There is an memory leak in the module for very large xml files:

PHP Fatal error: Allowed memory size of 134217728 bytes exhausted (tried to allocate 85 bytes) in /var/www/drupal/sites/all/modules/feeds_xpathparser/FeedsXPathParserBase.inc on line 73

(If somebody wants to reproduce this error just drop me a line and I'll upload a small feature (including example importer/content type) and the xml file)

Because I want to import some large XMLs, I have created a patch for that ;-)
My way was to fix FeedsXPathParserBase using the batch importing stuff from the feeds module (same as FeedsCSVParser does)
The limit for each loop is $source->importer->getLimit(); which seemes to get its value from the FEEDS_PROCESS_LIMIT definition at top of FeedsProcessor.inc

Support from Acquia helps fund testing for Drupal Acquia logo

Comments

Shuairan’s picture

Status: Active » Needs review
FileSize
2.87 KB
twistor’s picture

Status: Needs review » Needs work

A few notes first:

  1. It's not a memory leak, it's just using that much memory.
  2. This is not the same method as the CSVParser. It stores a pointer to a line in a file, and continues reading from that file.
  3. On first glance, it don't think this patch will work for an item number > FEEDS_PROCESS_LIMIT. The state of the object isn't stored between batch runs. I.e. the $this->all_nodes and $this->xpath. That's why the $state object is there.
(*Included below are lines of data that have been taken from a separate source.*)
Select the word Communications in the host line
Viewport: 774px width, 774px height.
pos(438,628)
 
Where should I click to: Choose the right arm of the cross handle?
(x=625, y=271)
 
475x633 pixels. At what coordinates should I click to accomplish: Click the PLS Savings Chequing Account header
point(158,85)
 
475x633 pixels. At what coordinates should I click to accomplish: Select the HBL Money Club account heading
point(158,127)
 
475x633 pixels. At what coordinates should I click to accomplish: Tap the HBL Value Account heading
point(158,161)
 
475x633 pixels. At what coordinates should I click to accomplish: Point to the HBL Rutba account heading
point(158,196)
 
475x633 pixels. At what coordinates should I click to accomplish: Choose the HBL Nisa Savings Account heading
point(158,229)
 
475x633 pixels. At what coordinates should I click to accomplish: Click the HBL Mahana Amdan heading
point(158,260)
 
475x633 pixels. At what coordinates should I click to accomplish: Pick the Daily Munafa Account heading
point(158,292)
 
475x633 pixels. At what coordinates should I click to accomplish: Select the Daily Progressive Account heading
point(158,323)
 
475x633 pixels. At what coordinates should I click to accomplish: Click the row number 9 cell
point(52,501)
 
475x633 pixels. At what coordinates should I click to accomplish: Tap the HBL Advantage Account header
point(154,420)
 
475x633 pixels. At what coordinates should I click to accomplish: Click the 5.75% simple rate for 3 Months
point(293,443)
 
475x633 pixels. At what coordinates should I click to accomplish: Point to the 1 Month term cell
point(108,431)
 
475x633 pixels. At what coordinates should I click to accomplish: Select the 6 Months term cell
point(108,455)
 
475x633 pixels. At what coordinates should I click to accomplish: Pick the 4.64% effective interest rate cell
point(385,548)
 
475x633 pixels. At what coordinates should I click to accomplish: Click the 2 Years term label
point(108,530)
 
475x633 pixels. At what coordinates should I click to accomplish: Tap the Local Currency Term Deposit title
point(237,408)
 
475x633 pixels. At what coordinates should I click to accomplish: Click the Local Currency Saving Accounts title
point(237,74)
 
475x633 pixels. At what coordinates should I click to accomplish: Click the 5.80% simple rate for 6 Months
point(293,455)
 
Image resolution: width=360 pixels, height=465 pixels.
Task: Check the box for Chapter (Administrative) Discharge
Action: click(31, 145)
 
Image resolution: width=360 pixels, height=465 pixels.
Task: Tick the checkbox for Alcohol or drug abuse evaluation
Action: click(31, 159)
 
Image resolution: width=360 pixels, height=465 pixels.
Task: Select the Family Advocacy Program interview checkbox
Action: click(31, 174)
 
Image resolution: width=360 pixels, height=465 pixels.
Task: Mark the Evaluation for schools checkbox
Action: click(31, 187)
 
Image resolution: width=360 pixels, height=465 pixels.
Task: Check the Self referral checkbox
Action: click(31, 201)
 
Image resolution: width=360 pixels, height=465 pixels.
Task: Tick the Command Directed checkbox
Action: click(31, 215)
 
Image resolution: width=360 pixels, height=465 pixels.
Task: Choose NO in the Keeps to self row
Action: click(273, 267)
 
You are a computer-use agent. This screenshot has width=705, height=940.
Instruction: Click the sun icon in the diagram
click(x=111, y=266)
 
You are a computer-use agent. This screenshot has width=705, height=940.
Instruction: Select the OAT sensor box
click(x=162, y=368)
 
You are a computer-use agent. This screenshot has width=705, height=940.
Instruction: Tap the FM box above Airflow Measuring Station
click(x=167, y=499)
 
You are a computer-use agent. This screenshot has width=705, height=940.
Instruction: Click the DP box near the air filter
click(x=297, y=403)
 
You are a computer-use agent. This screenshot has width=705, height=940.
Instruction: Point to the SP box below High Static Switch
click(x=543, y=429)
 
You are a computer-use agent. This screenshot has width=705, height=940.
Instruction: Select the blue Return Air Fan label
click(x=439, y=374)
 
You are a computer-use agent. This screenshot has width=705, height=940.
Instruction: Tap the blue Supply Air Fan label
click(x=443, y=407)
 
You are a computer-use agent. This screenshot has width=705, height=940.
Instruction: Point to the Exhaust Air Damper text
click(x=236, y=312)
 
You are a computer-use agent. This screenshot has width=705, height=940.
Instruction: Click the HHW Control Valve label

That said, I'm not entirely opposed to this idea, but it will have to be a bit different. You keep the pointer to which node you are parsing, but you have to reload the entire XML file each time. There still could be some memory savings with this approach since the $items array you create will be smaller, but I'm not sure how great.

If I'm mistaken about any of the above, let me know.

Also, if you could send me your example, I'd love to take a look at it.

twistor’s picture

Also, patches should be created from the module directory, not the root.

elliotttf’s picture

Status: Needs work » Needs review
FileSize
2.48 KB

I think this patch actually is valid. While it won't solve a memory issue with an insanely large file, it will help avoid memory leaks that could arise from whatever the processors might be doing. For example, I've recently been working with a large feed (about 1000 items) that creates file entities from images. At around 300 items memory is exhausted and the import halts. Batching the process does prevent this from being an issue since memory that the processors are eating up is released after the batch is reloaded.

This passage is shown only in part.